Task statement: Return each line below holding the string "computer".
==*==
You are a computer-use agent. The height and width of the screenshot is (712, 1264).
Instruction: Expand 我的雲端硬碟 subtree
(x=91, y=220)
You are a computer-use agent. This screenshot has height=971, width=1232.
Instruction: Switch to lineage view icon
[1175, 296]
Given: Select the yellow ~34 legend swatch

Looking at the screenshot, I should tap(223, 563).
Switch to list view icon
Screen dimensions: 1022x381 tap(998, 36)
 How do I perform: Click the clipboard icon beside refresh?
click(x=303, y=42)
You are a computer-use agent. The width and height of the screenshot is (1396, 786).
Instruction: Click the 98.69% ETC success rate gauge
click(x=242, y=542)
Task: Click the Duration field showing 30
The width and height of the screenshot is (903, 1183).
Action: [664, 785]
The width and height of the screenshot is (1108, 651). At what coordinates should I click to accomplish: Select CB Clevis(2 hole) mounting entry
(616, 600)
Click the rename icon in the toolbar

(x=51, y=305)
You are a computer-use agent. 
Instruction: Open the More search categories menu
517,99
==*==
Exercise solution:
You are a computer-use agent. The height and width of the screenshot is (712, 1264).
You are a computer-use agent. This screenshot has height=971, width=1232.
You are a computer-use agent. The width and height of the screenshot is (1396, 786).
You are a computer-use agent. 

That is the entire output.